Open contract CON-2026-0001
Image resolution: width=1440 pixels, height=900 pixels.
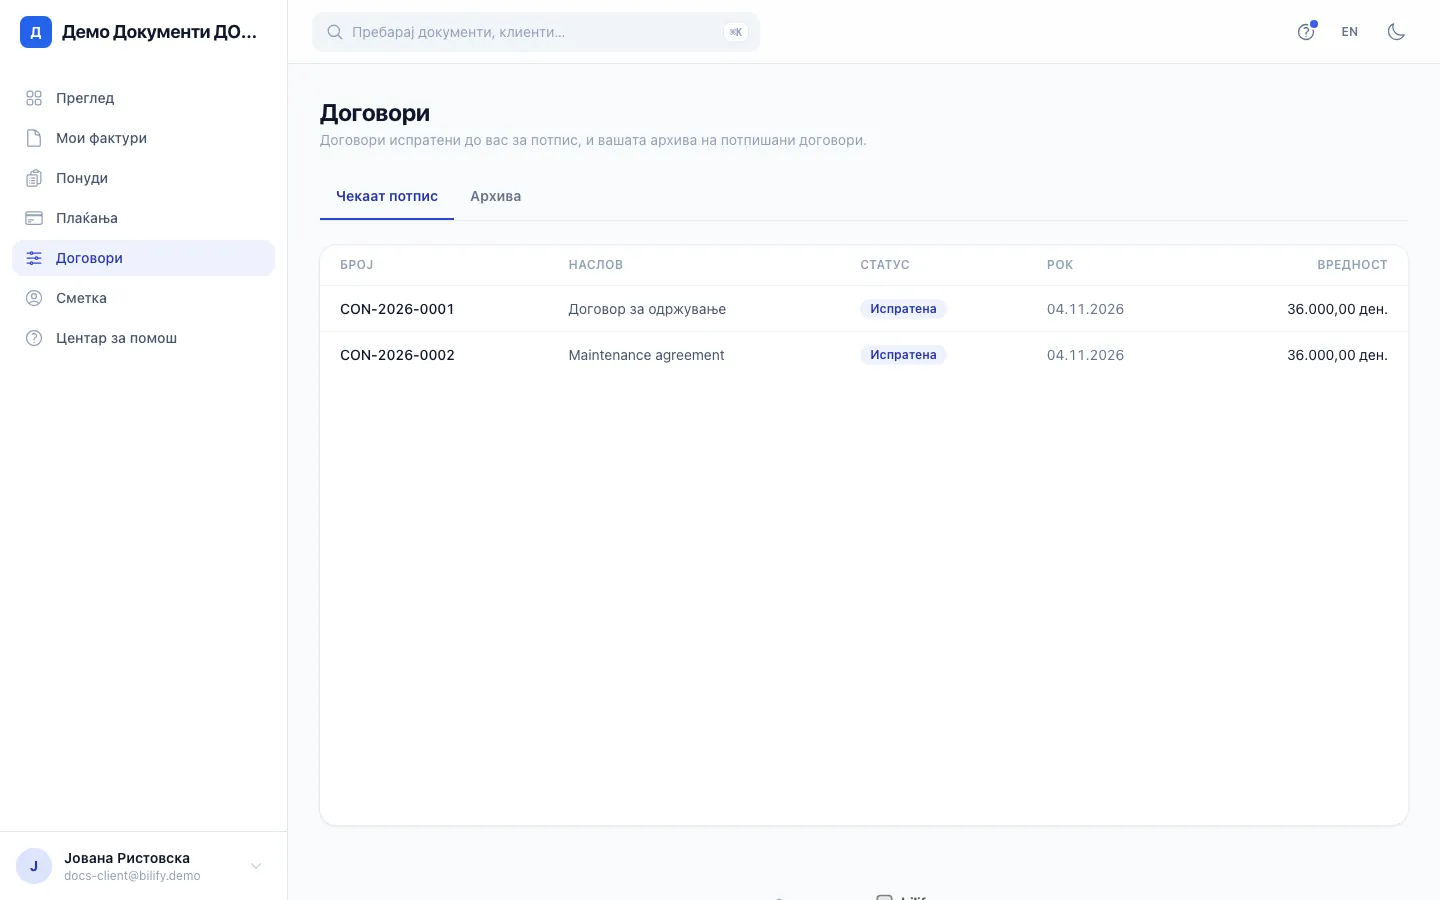pos(397,309)
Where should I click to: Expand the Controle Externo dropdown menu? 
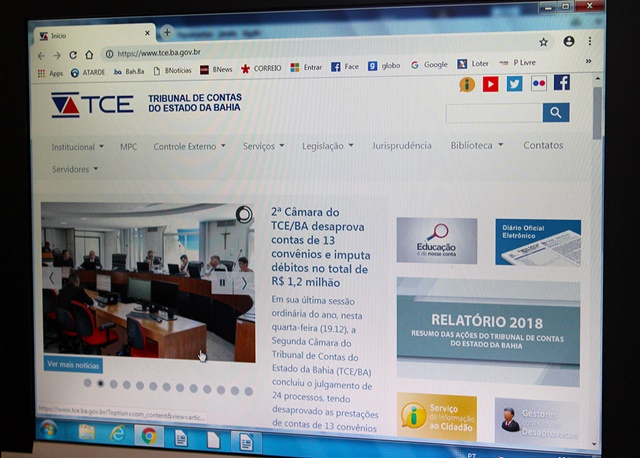point(189,147)
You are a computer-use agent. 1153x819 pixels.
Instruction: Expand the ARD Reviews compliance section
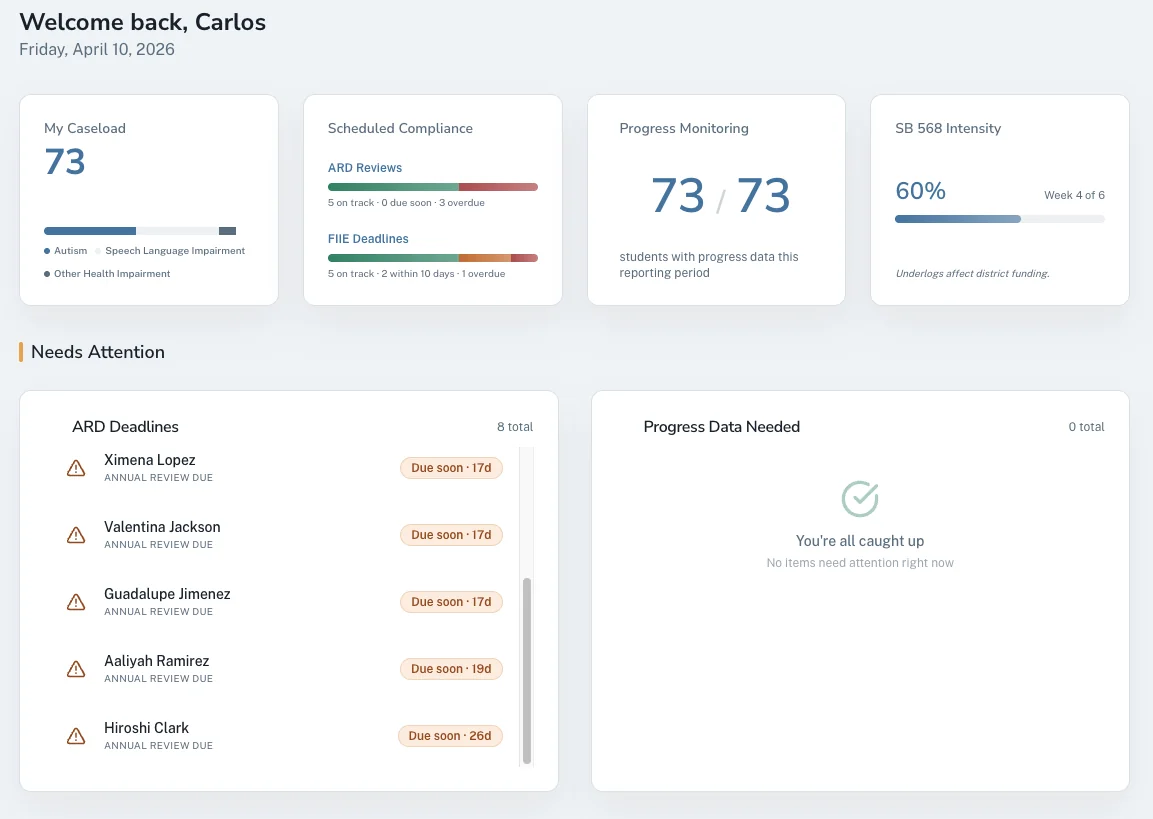(x=364, y=167)
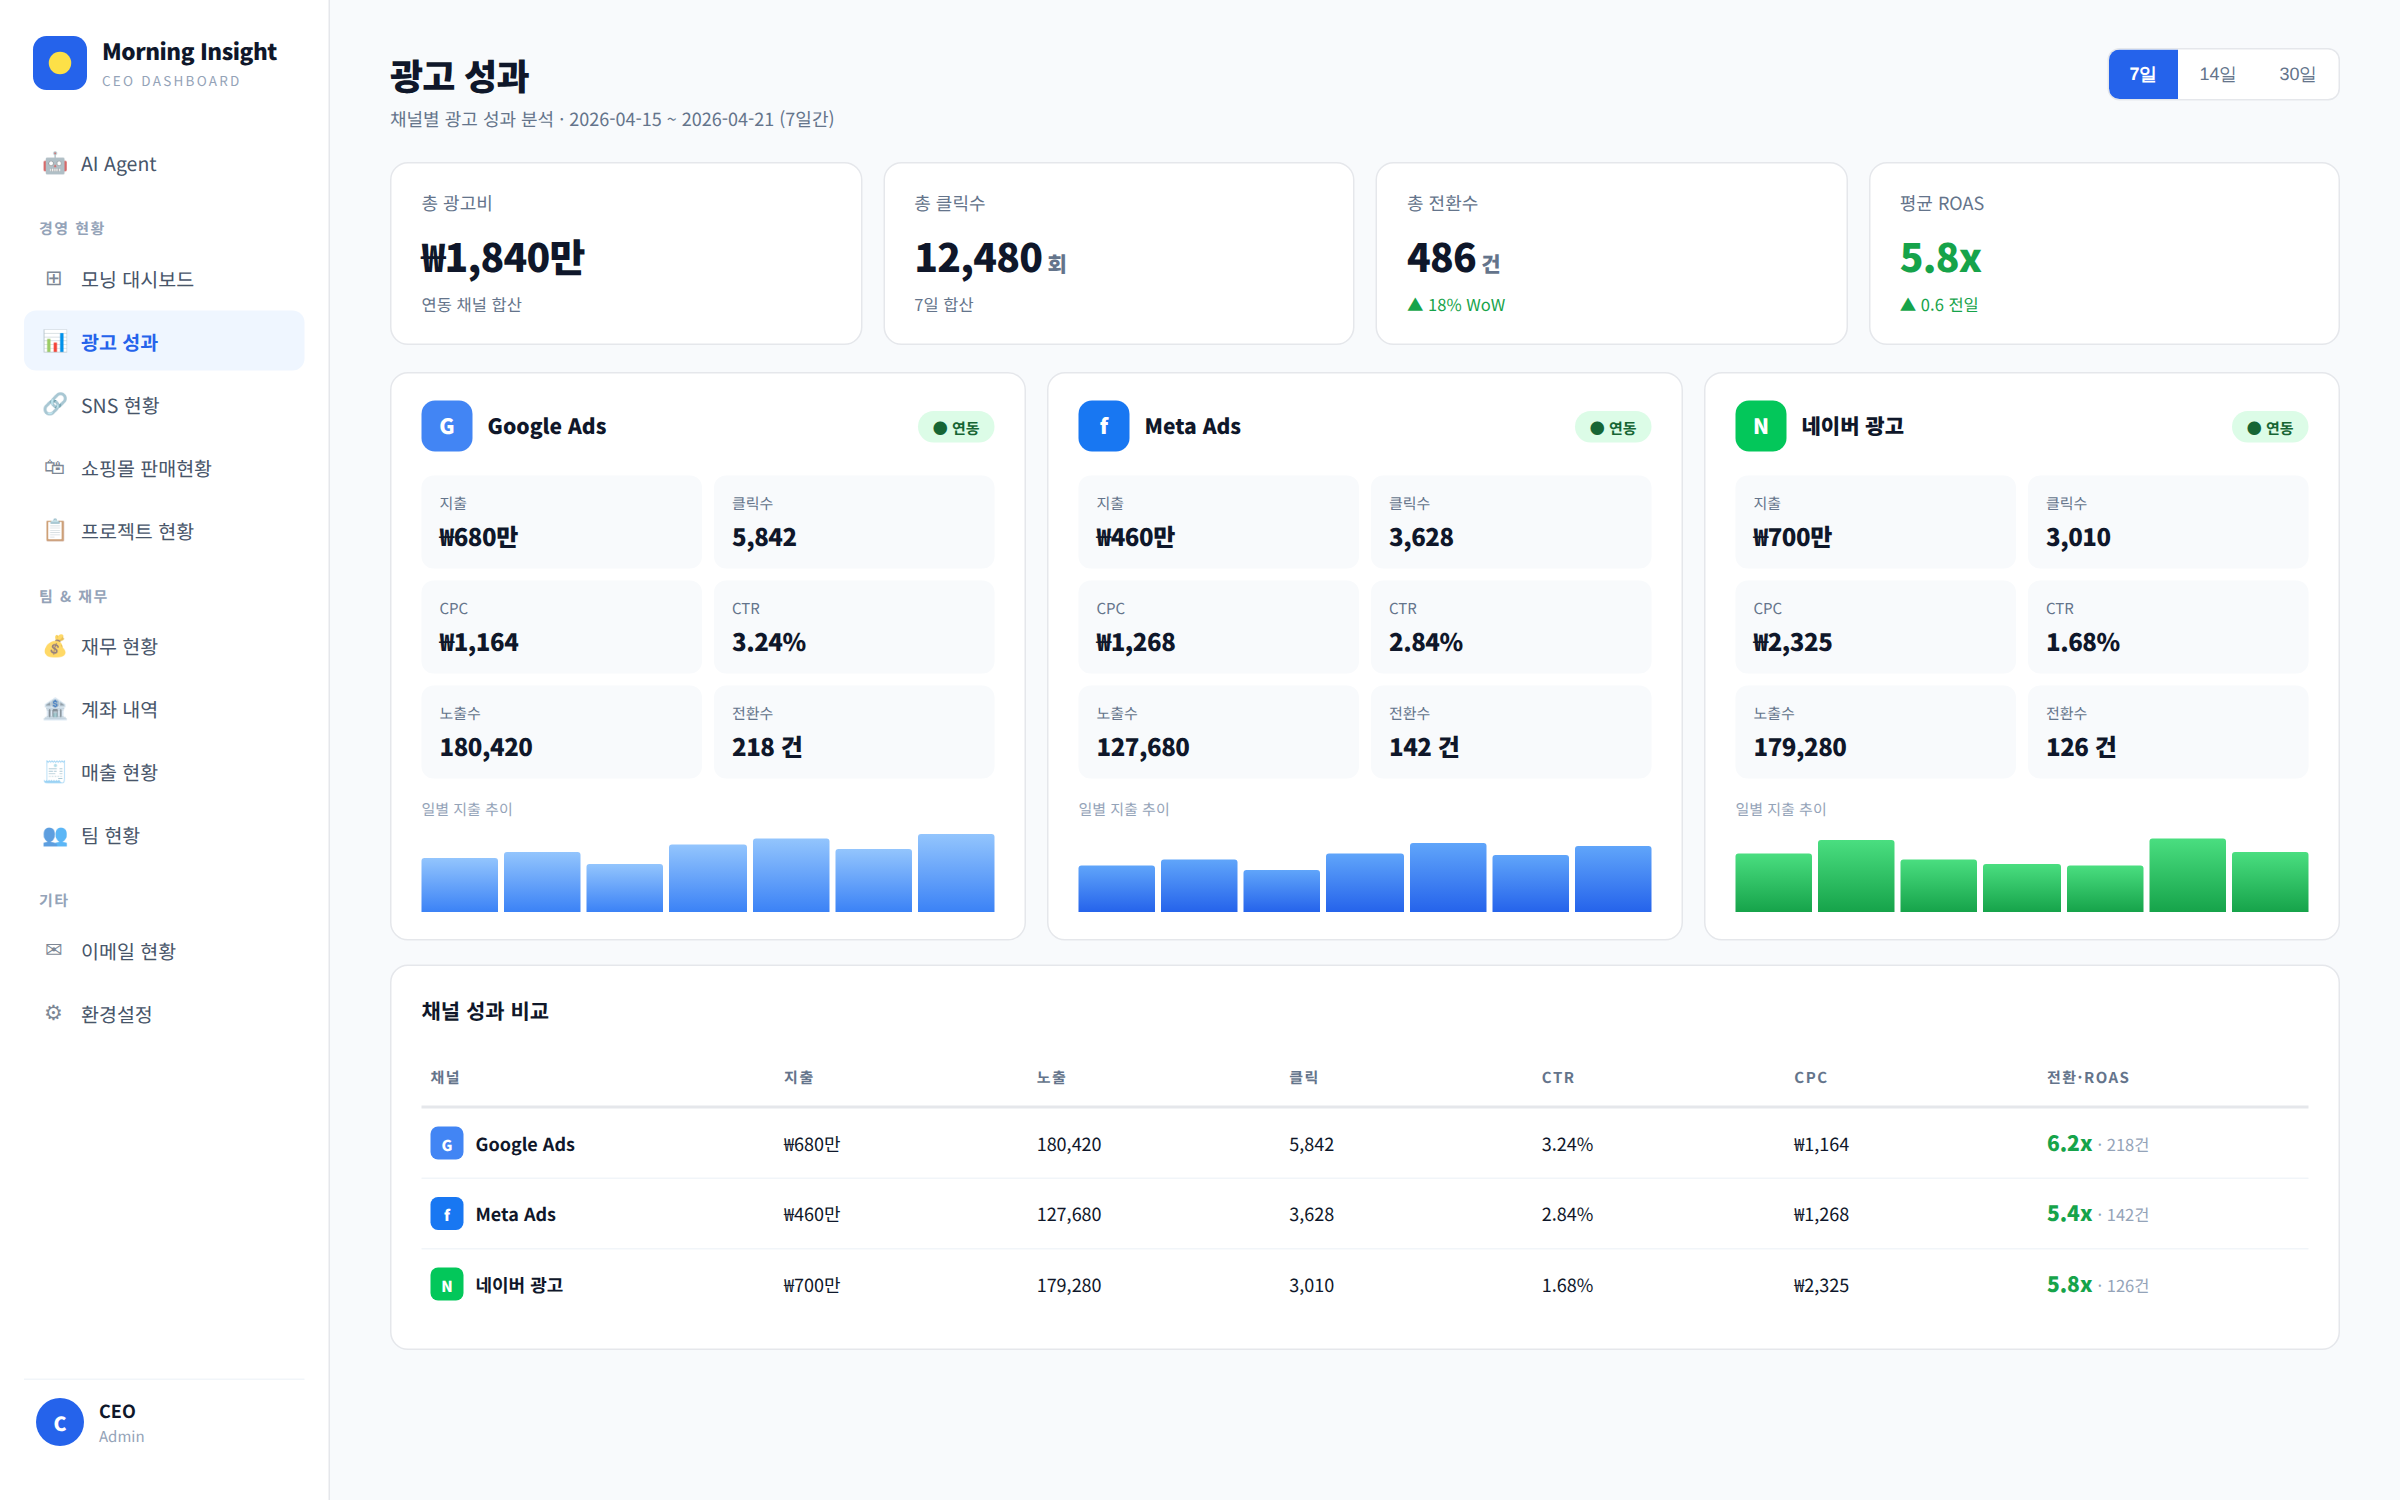Select the 7일 period toggle
The width and height of the screenshot is (2400, 1500).
point(2142,74)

- _Problem requirements_
Would you copy all of the data exactly? Keep the pictures out of it.

- _Expected output_
Open contract CON-2026-0001
Image resolution: width=1440 pixels, height=900 pixels.
pos(397,309)
Where should I click to: Expand the Controle Externo dropdown menu? 
point(189,147)
You are a computer-use agent. 1153x819 pixels.
Instruction: Expand the ARD Reviews compliance section
(x=364, y=167)
Select the 7일 period toggle
The width and height of the screenshot is (2400, 1500).
point(2142,74)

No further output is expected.